Begonnen hat es vor einem Jahr, doch richtig in Fahrt kommt die Kampagne erst jetzt. Was zur Folge hat, dass der Protest lauter wird.

Zu denen, die Einspruch einlegen, gehört Madeleine Kunin , einst als erste Frau ins Gouverneursamt des kleinen Bundesstaats Vermont gewählt. „Das ist doch alles nichts Neues“, sagt sie in einem Interview über die vermeintlichen Reformerinnen. Von Anfang an sei der Begriff Feminismus kritisiert worden, „ich erinnere mich an die 1960er-Jahre, an den Lesezirkel, in dem wir ‚The Feminine Mystique‘ lasen. Schon damals war unsere Gruppe fifty-fifty gespalten.“ Lieber solle man definieren, was Feminismus bedeute, nämlich, Frauen die Möglichkeit zu geben, ihr volles Potenzial auszuschöpfen. Und da habe die Gesellschaft Nachholbedarf.

Niemand, gibt Kunin zu bedenken, käme beispielsweise auf die Idee, einen Mann zu fragen, wer sich wohl um seine Kinder kümmere, wenn er sich um einen wichtigen Posten bewerbe. Anders bei Frauen. Dass in einer Familie auch die Frau arbeite, hatte die Ex-Gouverneurin bereits 2012 in ihrem Buch „The New Feminist Agenda“ doziert, sei zwar inzwischen die amerikanische Norm. Aber die sozialen Strukturen rund um Familie und Arbeitswelt hätten damit nicht Schritt gehalten. Ob beim bezahlten Elternurlaub oder erschwinglicher Kinderbetreuung, in fast jeder Hinsicht bildeten die Vereinigten Staaten das Schlusslicht der industrialisierten Welt.

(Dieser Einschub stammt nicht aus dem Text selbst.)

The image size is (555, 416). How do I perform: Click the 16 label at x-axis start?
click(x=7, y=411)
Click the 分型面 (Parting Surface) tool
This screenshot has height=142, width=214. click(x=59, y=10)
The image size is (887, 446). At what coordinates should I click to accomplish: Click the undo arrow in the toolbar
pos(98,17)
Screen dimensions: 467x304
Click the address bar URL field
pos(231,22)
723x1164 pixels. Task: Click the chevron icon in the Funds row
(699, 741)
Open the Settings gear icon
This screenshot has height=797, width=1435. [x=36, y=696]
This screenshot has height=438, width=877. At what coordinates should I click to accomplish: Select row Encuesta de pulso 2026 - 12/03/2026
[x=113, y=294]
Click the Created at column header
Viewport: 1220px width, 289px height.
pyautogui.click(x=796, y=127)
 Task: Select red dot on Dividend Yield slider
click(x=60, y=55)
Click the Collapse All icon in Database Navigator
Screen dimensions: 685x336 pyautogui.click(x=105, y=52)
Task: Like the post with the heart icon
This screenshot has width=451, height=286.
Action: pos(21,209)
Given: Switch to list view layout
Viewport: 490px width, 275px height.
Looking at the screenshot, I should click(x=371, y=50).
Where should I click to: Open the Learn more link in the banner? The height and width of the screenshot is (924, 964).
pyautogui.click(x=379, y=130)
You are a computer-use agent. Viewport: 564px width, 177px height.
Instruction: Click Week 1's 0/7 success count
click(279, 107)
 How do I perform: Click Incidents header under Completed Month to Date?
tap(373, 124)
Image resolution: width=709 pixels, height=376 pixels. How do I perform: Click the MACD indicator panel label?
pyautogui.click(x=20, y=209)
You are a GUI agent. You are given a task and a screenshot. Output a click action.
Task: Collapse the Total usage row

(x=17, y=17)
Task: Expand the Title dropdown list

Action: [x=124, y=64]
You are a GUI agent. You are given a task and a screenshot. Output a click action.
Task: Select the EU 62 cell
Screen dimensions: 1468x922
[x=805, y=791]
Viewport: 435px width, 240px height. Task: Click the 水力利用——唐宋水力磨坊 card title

Frauen verdienen weniger Geld

Deborah Rohde, Jura-Professorin an der Stanford University, nimmt das Lohngefüge genauer unter die Lupe. Noch immer verdienen Frauen in Vollzeitanstellung nur 77 Prozent dessen, was Männern gezahlt wird. In der letzten Dekade sei die Lücke nicht kleiner geworden, konstatiert Rohde. An den Universitäten haben zwar mittlerweile Studentinnen die Nase vorn: Mit fast 60 Prozent der College-Abschlüsse stechen sie ihre männlichen Kommilitonen klar aus. Selbst in einer traditionellen Männerdomäne wie beim Studium zum Master of Business Administration, der Ausbildung in Unternehmensführung, erwerben sie ein Drittel aller Diplome. Doch in den Topetagen der Spitzenfirmen des Fortune-1000-Indexes ergibt sich ein anderes Bild – gerade mal vier Prozent der Unternehmenslenker sind weiblich.

In der Politik ist man ein Stück weiter, wenn auch lange nicht so weit, wie es Betty Friedan sich erträumt hatte. Während in den Parlamenten der 50 Bundesstaaten knapp ein Viertel der Sitze auf Frauen entfällt, sind es im Kongress zu Washington bloß 18 Prozent. In der Weltrangliste, die auflistet, in welchem Maße Frauen in öffentlichen Ämtern vertreten sind, fasst es Rohde zusammen, liegen die USA auf dem 78. Platz. Noch hinter Bangladesch.